Les Ambassadeurs - Hans Holbein le Jeune : « Peut-on braver la mort ? »
Deux hommes, près d’une étagère,remplie d’objets. Un tableau singé Holbein.
Au premier abord, tout n’est que luxe, pouvoir, arrogance. Mais il y a une fausse note ! Une forme blanchâtre lévite en bas de la scène, menaçante...
Pour découvrir la clé apparente du tableau, il faut le regarder de biais : alors l’image se déforme, les richesses s’effacent et la grande triomphatrice se dévoile ! La mort balaye tout !...
Alors que signifie vraiment cette mise en scène ?
Ces deux hommes piétinent-ils la mort ? Ou s’apprête-t-elle à les emporter ?
-

(à partir de 1mn20)

Partie 1
La Mort invincible

Essayer de vaincre la mort ? Le camp humain semble bien mal préparé ! Corps enfouis sous les couches de vêtements...objets en désordre...accumulation de motifs : face à une vie humaine artificielle, lourde, compliquée, la mort apparaît pleine de santé ! Seul élément naturel non modifié par l’homme, elle seul bénéficie d’une lumière spéciale qui vient de droite et de cette oblique dynamique (1mn55). Elle exprime même le rire avec sa mâchoire ouverte jusqu’au oreilles. C’est elle qui semble être le véritable héros du tableau !
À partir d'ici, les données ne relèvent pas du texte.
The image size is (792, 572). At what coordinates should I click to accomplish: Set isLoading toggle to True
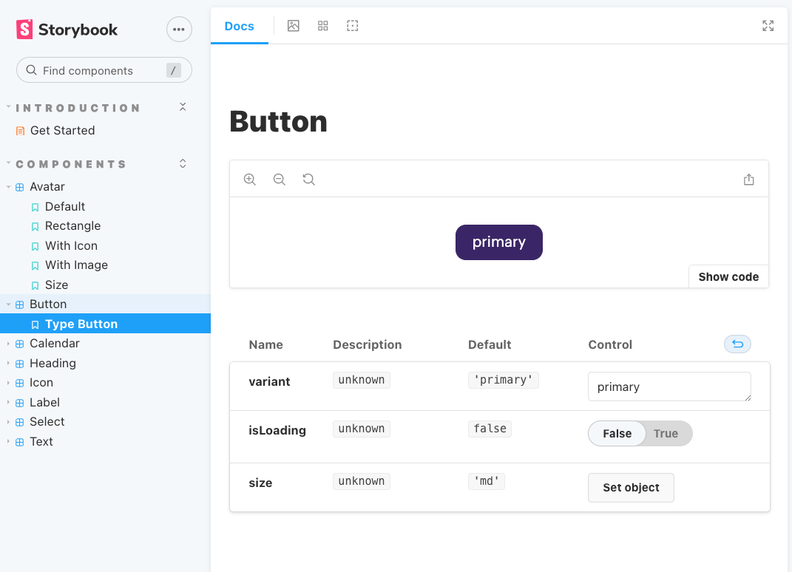(x=666, y=434)
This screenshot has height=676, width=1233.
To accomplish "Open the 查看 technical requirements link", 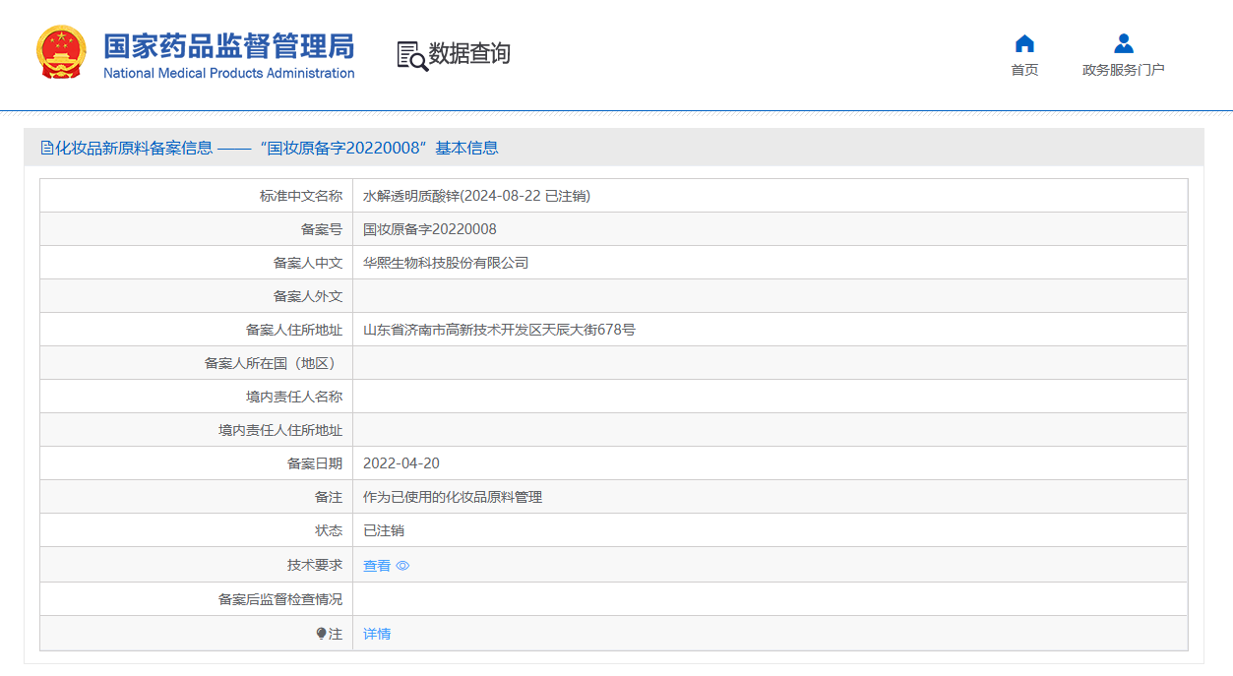I will [377, 566].

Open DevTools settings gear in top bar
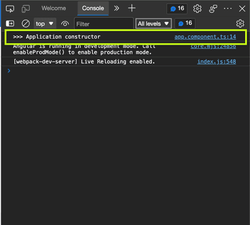[197, 9]
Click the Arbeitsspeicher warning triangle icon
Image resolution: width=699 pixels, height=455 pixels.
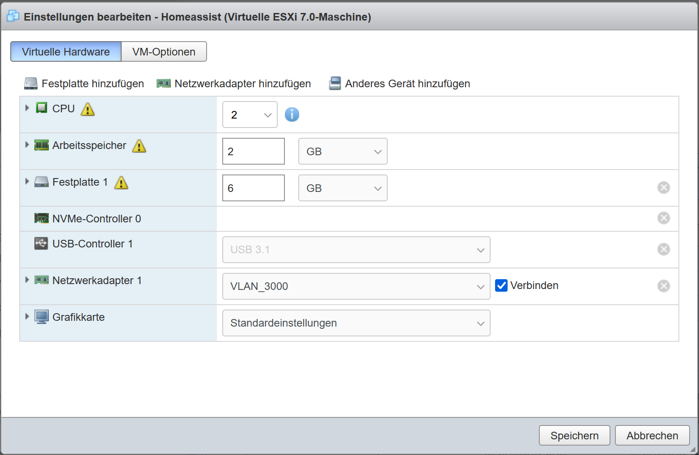point(139,146)
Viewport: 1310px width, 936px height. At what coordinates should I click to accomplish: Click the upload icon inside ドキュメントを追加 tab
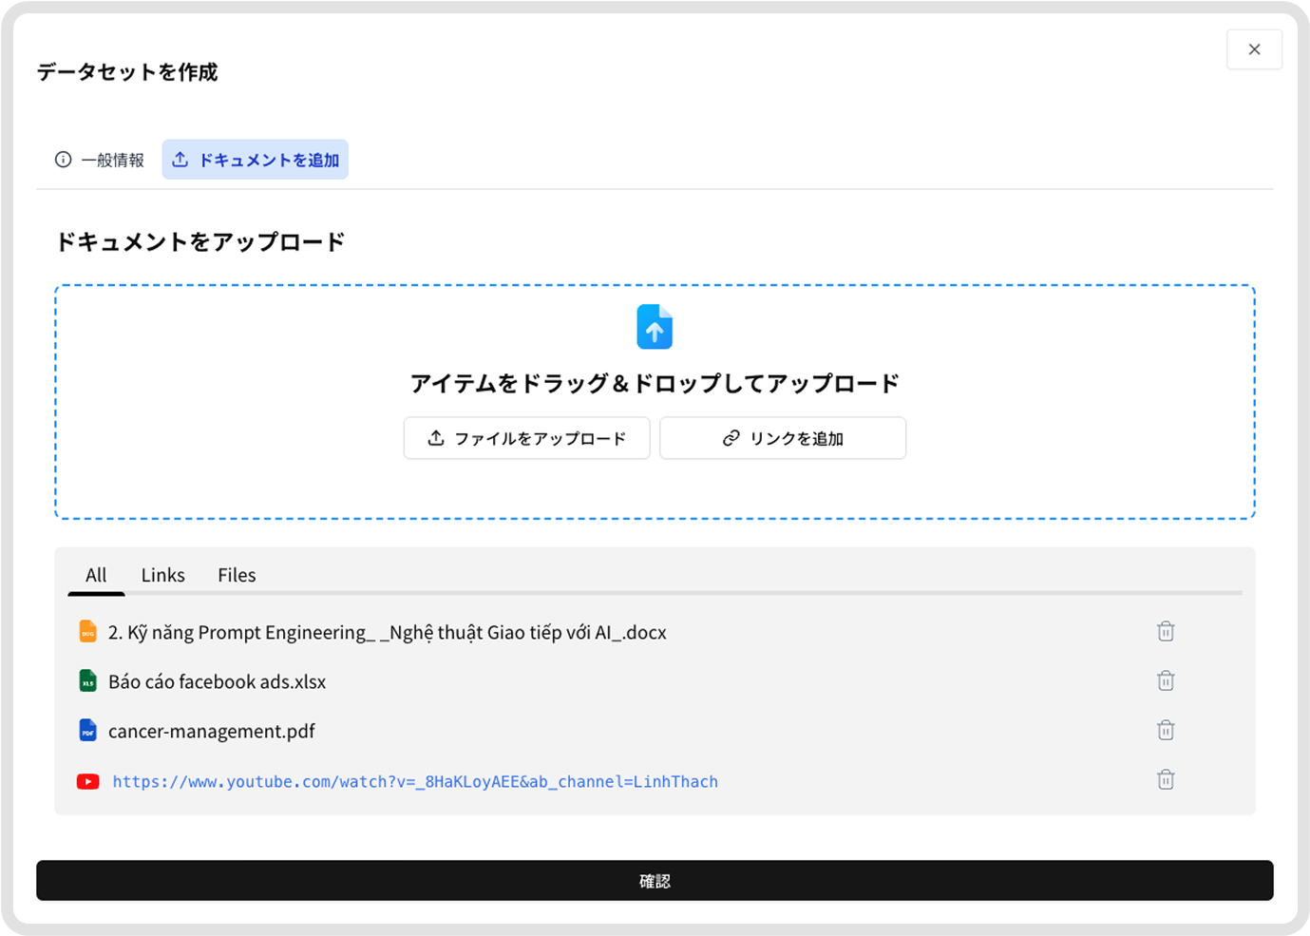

1) - La leçon des ambassadeurs :

I - La vanité des réalités terrestres
A première vue, « la leçon des ambassadeurs » est donc simple et édifiante : D’un côté, il y a le point de vue de la mort, qui fait apparaître la vanité des réalités terrestres : ni le luxe, ni le pouvoir, ni même le savoir ne nous permettrons de lui échapper !

II - Seul le Christ peut ‘aplatir’ (vaincre) la mort
De l’autre, il existe un point de vue perpendiculaire qui permet ‘d’aplatir’ la mort : celui de ce Christ presque invisible dans le coin supérieur gauche.

III - Le mouvement à accomplir dans son âme
Holbein utilise donc le mouvement physique du spectateur autour du tableau pour lui faire prendre conscience d’un mouvement qu’il est censé accomplir dans son âme... :
- se détourner d’abord des biens terrestres
- pour se tourner ensuite vers Dieu et la question du salut dans l’au-delà.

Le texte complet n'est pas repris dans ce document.